Beginning with the line where "Click the small cyan Lake Velence shape" appears, restate the lines word for word through the last one in the listing.

——

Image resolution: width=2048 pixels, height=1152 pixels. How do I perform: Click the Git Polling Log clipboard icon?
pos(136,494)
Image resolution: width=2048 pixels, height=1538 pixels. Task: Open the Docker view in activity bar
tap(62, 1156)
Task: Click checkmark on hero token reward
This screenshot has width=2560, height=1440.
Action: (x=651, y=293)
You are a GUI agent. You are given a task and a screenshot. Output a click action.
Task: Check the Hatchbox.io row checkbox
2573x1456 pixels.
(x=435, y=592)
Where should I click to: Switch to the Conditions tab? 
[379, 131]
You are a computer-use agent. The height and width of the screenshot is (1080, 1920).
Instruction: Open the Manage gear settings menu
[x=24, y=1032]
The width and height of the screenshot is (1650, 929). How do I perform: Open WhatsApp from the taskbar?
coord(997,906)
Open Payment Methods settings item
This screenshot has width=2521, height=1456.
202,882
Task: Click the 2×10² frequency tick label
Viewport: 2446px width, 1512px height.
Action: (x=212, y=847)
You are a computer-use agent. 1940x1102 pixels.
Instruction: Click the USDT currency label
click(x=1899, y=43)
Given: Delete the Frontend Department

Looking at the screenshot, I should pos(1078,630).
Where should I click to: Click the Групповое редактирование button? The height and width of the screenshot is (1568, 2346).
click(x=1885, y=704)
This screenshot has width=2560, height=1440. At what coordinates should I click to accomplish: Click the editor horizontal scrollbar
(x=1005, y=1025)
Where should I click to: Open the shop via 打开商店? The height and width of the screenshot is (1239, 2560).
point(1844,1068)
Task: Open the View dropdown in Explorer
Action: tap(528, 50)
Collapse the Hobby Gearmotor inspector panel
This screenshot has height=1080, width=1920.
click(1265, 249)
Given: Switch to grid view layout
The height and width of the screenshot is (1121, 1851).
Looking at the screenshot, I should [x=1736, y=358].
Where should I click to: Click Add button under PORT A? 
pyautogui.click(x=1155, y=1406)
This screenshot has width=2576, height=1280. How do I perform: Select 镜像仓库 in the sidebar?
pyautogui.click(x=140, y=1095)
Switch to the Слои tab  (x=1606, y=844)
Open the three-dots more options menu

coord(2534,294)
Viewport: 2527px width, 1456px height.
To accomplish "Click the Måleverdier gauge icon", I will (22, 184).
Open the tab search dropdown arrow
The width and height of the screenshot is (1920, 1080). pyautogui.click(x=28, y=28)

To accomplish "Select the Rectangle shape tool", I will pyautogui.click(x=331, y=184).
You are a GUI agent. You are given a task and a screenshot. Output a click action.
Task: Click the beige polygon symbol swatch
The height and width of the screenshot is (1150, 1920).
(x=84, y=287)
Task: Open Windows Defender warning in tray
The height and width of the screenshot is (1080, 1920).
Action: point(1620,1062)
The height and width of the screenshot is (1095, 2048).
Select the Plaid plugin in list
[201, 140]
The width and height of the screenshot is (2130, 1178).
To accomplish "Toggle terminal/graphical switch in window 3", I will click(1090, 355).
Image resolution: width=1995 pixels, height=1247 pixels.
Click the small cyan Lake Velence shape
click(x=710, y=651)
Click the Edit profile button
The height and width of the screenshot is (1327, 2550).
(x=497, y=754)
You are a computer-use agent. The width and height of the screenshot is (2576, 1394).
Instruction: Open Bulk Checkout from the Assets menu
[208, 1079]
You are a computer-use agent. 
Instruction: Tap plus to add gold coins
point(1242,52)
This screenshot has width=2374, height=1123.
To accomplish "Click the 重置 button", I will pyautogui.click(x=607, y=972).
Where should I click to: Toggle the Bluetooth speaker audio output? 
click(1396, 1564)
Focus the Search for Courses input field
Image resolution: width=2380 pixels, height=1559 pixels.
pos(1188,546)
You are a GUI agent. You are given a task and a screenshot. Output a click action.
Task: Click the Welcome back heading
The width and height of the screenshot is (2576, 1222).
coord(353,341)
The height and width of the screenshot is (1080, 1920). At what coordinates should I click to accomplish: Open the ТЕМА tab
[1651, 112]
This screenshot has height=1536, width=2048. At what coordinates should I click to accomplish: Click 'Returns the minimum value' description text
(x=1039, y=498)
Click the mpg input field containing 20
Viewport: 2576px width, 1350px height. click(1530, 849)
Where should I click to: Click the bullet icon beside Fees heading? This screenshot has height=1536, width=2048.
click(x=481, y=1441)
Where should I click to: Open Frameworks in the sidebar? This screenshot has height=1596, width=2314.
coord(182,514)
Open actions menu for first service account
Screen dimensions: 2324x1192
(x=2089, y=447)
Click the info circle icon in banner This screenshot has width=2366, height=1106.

——

» Your response
Click the small cyan Lake Velence shape
click(x=710, y=651)
Click the Edit profile button
The height and width of the screenshot is (1327, 2550).
(x=497, y=754)
You are a computer-use agent. The width and height of the screenshot is (2576, 1394).
Instruction: Open Bulk Checkout from the Assets menu
[208, 1079]
You are a computer-use agent. 
Instruction: Tap plus to add gold coins
point(1242,52)
This screenshot has width=2374, height=1123.
To accomplish "Click the 重置 button", I will pyautogui.click(x=607, y=972).
Where should I click to: Toggle the Bluetooth speaker audio output? 
click(1396, 1564)
Focus the Search for Courses input field
Image resolution: width=2380 pixels, height=1559 pixels.
pos(1188,546)
You are a GUI agent. You are given a task and a screenshot. Output a click action.
Task: Click the Welcome back heading
The width and height of the screenshot is (2576, 1222).
coord(353,341)
The height and width of the screenshot is (1080, 1920). At what coordinates should I click to accomplish: Open the ТЕМА tab
[1651, 112]
This screenshot has height=1536, width=2048. At what coordinates should I click to accomplish: Click 'Returns the minimum value' description text
(x=1039, y=498)
Click the mpg input field containing 20
Viewport: 2576px width, 1350px height. click(1530, 849)
Where should I click to: Click the bullet icon beside Fees heading? This screenshot has height=1536, width=2048.
click(x=481, y=1441)
Where should I click to: Open Frameworks in the sidebar? This screenshot has height=1596, width=2314.
coord(182,514)
Open actions menu for first service account
Screen dimensions: 2324x1192
(x=2089, y=447)
Click the info circle icon in banner This screenshot has width=2366, height=1106.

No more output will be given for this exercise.